Quoi retenir du long congé de Pâques?

  • Progression inquiétante de la COVID-19

    Progression inquiétante de la COVID-19

    La pandémie de COVID-19 a poursuivi sur sa lancée au Québec lors du congé pascal, qui inquiétait plusieurs experts. La province a enregistré samedi 1282 nouveaux cas, 1154 de plus dimanche et 1252 lundi. Entre samedi et lundi, le bilan s’est alourdi de 16 décès. Dans les hôpitaux, la situation est restée globalement stable pendant le long week-end.

    Dimanche après-midi, le gouvernement a toutefois annoncé des mesures spéciales d’urgence dans cinq MRC de la région de Chaudière-Appalaches en raison de la montée inquiétante des nouveaux cas. Comme les régions de Québec, Lévis et Gatineau, les secteurs de Beauce-Sartigan, Bellechasse, Les Etchemins, La Nouvelle-Beauce et Robert-Cliche auront dès lundi à un couvre-feu à 20 h en plus de voir leurs cinémas, salles de spectacle, musées, commerces non essentiels et restaurants fermer leurs portes. L’enseignement, tant au primaire qu’au secondaire, se fera en ligne. Ces mesures doivent rester en place jusqu’au 12 avril.

    Par ailleurs, le Canada a franchi samedi le cap du million de cas depuis le début de la pandémie, au moment où la propagation du virus semble aussi reprendre de l’ampleur à l’échelle du pays.

    Toujours samedi, Santé Canada a annoncé un rappel des couvre-visages contenant du graphène compte tenu de leurs risques pour la santé.
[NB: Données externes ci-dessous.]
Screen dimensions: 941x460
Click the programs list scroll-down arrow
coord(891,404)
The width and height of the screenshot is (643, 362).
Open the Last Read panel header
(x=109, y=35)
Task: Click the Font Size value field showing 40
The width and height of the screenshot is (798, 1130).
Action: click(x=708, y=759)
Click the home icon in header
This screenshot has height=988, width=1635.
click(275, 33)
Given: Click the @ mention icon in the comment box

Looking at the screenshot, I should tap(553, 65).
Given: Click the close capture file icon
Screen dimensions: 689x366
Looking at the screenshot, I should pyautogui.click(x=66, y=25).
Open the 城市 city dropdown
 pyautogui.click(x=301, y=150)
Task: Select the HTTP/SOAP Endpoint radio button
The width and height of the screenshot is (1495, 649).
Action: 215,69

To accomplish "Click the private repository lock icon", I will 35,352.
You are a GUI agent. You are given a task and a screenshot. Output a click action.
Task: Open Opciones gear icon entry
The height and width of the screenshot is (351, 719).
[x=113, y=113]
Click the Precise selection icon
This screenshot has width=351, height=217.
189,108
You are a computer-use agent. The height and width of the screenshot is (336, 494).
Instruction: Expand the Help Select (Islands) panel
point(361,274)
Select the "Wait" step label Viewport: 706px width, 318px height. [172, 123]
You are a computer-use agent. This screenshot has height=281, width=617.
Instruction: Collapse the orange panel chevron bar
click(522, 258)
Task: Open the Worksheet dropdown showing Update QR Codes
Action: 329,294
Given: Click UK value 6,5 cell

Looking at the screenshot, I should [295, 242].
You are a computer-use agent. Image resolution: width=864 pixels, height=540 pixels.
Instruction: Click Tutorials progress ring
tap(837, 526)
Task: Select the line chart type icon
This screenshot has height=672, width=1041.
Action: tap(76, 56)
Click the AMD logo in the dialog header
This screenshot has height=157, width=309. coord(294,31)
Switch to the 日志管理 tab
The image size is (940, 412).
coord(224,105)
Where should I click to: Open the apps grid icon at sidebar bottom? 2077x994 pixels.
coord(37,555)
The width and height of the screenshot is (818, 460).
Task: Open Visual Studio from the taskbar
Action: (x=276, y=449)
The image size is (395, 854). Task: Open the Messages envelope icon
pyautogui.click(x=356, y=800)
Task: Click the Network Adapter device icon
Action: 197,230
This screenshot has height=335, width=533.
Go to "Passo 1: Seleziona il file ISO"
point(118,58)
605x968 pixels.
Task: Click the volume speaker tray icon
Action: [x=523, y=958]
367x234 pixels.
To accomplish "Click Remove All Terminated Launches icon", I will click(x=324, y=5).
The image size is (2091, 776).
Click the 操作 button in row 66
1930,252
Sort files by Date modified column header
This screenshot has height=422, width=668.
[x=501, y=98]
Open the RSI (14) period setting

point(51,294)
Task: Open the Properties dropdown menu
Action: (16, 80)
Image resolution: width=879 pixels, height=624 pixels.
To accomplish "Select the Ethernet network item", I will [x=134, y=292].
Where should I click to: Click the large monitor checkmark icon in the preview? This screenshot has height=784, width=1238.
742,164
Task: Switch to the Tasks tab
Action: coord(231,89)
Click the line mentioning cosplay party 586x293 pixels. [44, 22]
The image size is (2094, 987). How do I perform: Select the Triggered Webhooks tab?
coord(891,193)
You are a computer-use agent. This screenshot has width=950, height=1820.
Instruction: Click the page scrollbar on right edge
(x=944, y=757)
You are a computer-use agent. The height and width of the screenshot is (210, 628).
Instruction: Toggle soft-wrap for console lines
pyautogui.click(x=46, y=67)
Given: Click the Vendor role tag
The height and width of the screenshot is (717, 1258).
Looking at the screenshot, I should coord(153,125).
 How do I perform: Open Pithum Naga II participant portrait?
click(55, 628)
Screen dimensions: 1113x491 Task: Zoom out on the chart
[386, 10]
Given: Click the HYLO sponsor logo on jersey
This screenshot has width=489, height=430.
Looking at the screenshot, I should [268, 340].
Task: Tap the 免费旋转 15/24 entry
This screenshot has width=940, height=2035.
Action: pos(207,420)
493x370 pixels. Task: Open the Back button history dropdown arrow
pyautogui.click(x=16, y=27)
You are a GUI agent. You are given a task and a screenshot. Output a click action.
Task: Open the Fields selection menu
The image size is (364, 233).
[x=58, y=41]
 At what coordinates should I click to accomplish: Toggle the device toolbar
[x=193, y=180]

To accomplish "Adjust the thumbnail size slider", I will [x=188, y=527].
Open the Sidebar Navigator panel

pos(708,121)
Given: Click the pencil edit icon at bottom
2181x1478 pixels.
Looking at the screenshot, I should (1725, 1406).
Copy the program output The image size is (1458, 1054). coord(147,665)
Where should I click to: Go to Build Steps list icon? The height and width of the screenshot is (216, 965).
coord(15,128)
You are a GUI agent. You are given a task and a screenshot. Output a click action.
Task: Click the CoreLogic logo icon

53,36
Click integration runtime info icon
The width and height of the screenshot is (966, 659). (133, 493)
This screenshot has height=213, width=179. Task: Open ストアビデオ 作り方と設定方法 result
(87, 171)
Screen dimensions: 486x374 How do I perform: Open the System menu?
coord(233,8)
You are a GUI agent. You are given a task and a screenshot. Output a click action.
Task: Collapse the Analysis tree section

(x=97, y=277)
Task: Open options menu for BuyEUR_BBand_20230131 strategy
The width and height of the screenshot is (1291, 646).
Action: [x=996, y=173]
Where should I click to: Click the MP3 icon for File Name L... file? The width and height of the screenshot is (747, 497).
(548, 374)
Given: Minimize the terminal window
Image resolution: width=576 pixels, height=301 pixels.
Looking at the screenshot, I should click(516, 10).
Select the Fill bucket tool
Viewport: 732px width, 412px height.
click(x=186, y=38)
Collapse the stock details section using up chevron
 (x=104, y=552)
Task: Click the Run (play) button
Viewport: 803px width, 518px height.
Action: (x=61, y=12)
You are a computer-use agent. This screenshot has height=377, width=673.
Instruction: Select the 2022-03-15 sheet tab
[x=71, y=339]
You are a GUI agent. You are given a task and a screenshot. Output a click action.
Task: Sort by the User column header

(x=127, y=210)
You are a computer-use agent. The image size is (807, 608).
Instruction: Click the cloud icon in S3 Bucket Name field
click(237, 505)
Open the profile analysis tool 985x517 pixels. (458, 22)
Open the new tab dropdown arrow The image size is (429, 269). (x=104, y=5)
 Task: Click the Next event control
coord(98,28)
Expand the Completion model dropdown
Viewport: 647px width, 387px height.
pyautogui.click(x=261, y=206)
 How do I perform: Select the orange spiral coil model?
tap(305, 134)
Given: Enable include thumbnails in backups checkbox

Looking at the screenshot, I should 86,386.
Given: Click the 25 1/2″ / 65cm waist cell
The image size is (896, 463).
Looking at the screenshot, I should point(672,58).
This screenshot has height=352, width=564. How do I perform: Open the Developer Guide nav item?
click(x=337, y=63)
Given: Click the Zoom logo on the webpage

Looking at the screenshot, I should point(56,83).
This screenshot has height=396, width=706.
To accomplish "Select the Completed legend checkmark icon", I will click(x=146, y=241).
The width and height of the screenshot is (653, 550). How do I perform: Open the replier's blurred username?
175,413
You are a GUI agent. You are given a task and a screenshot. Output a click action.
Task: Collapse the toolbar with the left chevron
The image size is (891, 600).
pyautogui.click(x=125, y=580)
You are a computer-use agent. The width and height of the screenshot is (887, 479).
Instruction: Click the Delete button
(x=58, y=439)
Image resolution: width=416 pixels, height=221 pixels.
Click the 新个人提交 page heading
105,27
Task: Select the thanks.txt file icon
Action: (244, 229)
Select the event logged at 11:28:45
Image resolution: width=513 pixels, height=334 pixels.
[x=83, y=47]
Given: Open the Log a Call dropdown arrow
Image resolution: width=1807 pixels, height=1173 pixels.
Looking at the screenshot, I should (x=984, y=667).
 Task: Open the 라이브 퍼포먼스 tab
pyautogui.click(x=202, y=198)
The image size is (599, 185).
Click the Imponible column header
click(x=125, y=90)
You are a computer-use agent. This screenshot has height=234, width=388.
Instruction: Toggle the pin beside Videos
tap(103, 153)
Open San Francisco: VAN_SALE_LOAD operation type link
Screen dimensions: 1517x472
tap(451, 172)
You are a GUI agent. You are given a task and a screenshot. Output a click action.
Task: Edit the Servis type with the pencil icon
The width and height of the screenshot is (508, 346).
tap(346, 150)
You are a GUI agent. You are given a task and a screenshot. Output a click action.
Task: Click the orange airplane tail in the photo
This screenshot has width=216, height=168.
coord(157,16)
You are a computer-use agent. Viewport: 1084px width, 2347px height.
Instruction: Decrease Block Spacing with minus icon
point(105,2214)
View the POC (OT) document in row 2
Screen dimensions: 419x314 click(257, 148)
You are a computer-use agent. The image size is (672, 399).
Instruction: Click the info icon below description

L’agence a demandé aux provinces et aux territoires de cesser la distribution et l’utilisation de masques contenant du graphène. 

  • Une marche pour Rebekah Love Harry

    Une marche pour Rebekah Love Harry

    Au lendemain d’une manifestation contre la violence conjugale, des centaines de personnes ont défilé dans les rues de Montréal en fin d’après-midi samedi pour rendre hommage à Rebekah Love Harry, décédée sous les coups de son conjoint le 23 mars dernier, et briser le silence qui entoure la violence conjugale.

    «Je suis en colère surtout parce que ça aurait pu être évité», a d’ailleurs confié Amanda Allison, une amie de la jeune femme, septième victime de la vague de féminicides qui ébranle le Québec depuis quelques semaines.

    Brandon McIntyre, qui cumule les antécédents judiciaires, a été arrêté le 20 mars, soit le jour où Rebekah Love Harry a été violemment battue dans sa résidence de LaSalle, et accusé de meurtre au second degré.

  • Des célébrations de Pâques limitées

    Des célébrations de Pâques limitées

    Pour une deuxième année de suite, les célébrations du dimanche de Pâques ont été marquées par les restrictions sanitaires aux quatre coins de la planète. Au Québec, les autorités autorisent les rassemblements de 250 personnes dans les lieux de culte — à l'exception des agglomérations de Québec, de Lévis et de Gatineau, qui ne peuvent accueillir que 25 personnes —, mais certaines églises ne peuvent accueillir le nombre de fidèles autorisé, faute d’espace pour pratiquer la distanciation.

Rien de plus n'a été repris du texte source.